── Material provided ──

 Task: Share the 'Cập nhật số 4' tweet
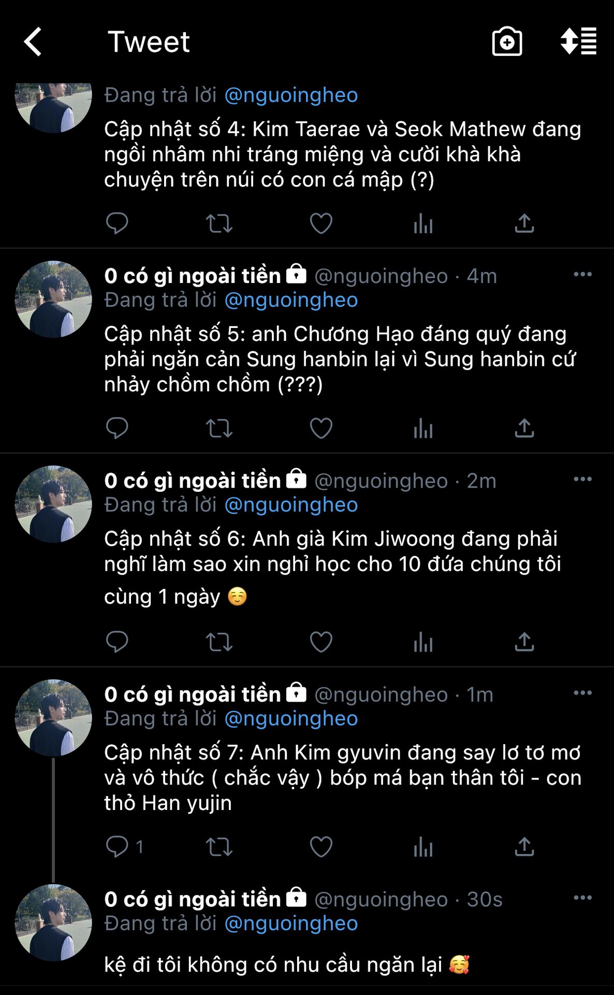[524, 223]
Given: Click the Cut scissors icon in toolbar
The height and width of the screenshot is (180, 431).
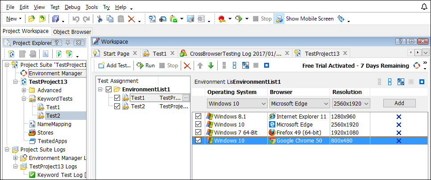Looking at the screenshot, I should (x=99, y=19).
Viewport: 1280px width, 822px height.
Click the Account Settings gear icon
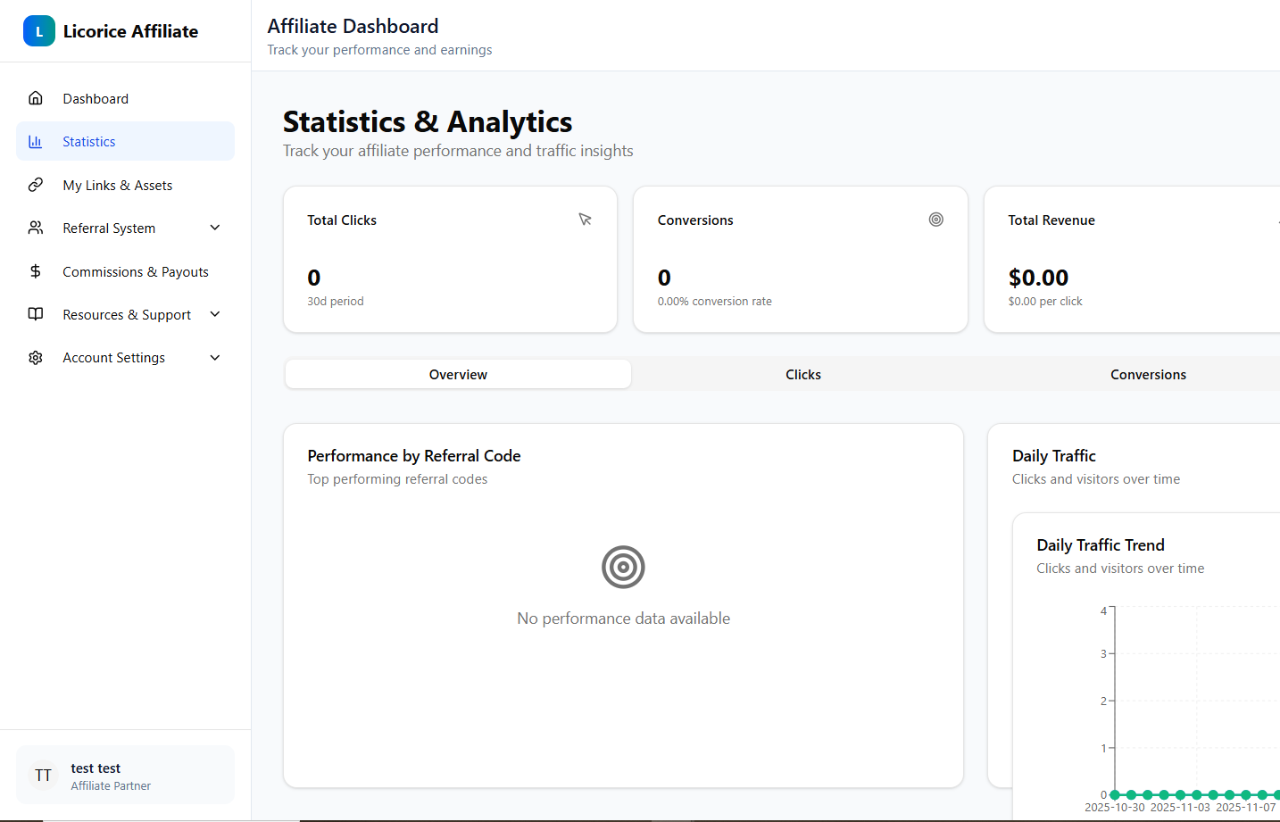[x=36, y=358]
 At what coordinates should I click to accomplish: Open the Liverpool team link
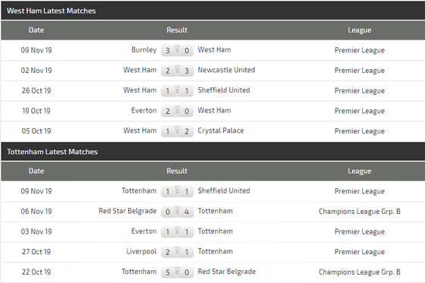tap(141, 252)
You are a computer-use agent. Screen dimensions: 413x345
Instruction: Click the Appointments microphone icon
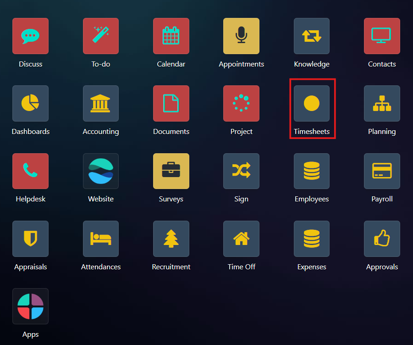pyautogui.click(x=241, y=36)
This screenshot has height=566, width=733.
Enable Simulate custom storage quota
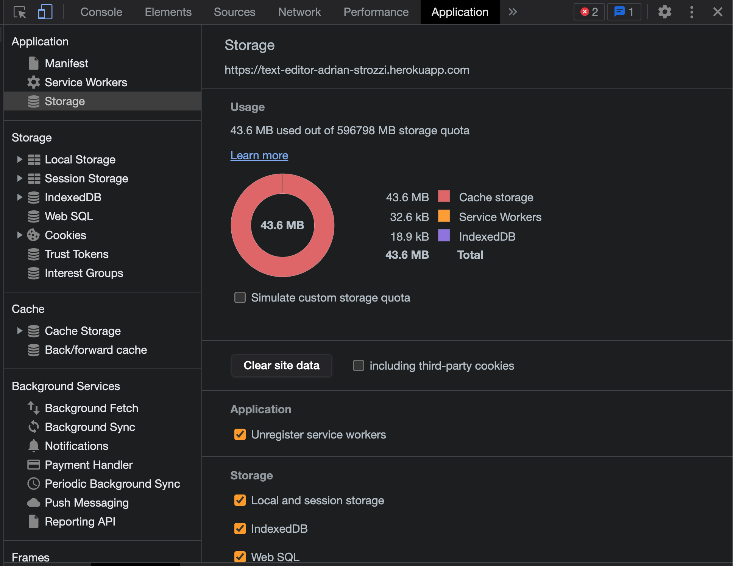click(x=240, y=298)
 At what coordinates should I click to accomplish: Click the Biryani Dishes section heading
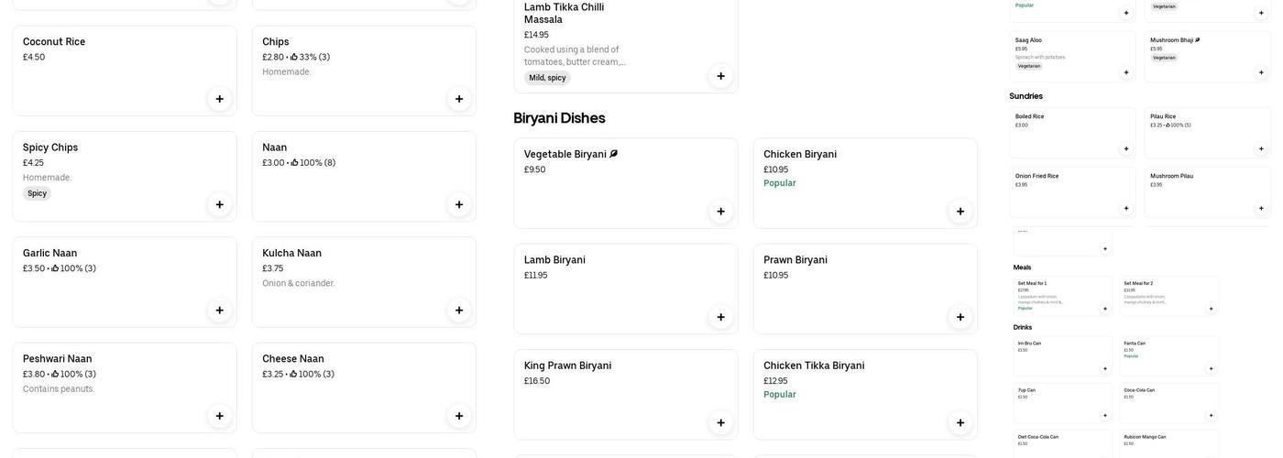tap(559, 118)
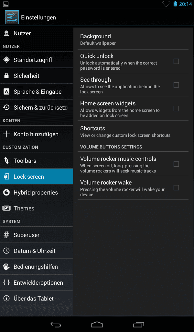Tap the plus icon for Konto hinzufügen

tap(6, 134)
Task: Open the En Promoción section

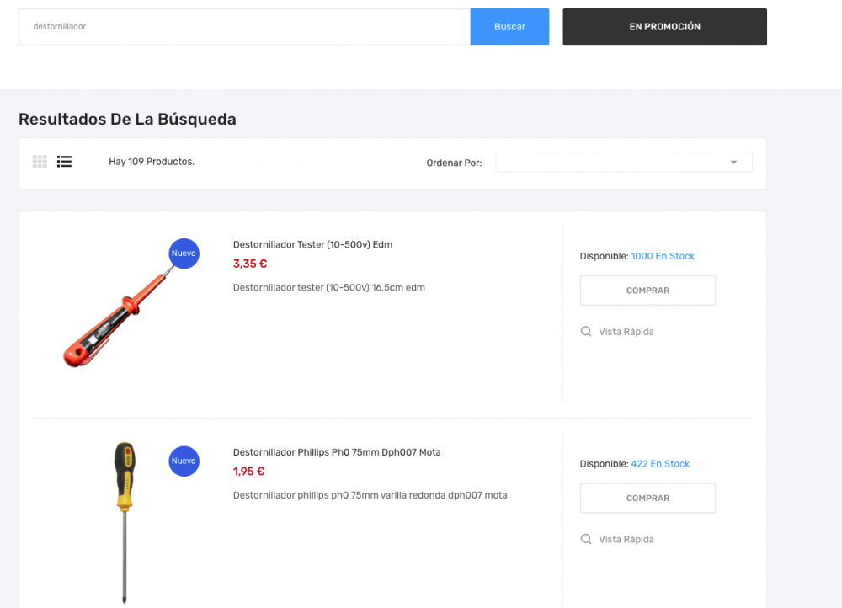Action: (x=664, y=27)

───

▶ **Set exercise**
Pull every line of text from the items above and write it out word for word. Leave the pictures out of your answer.

▶ **Task answer**
 Task: Share the 'Cập nhật số 4' tweet
[524, 223]
Given: Click the Cut scissors icon in toolbar
The height and width of the screenshot is (180, 431).
Looking at the screenshot, I should (x=99, y=19).
Viewport: 1280px width, 822px height.
Click the Account Settings gear icon
[x=36, y=358]
 At what coordinates should I click to accomplish: Open the Liverpool team link
tap(141, 252)
You are a computer-use agent. Screen dimensions: 413x345
Instruction: Click the Appointments microphone icon
pyautogui.click(x=241, y=36)
This screenshot has height=566, width=733.
Enable Simulate custom storage quota
click(x=240, y=298)
 At what coordinates should I click to accomplish: Click the Biryani Dishes section heading
tap(559, 118)
Tap the plus icon for Konto hinzufügen

tap(6, 134)
Task: Open the En Promoción section

Action: (x=664, y=27)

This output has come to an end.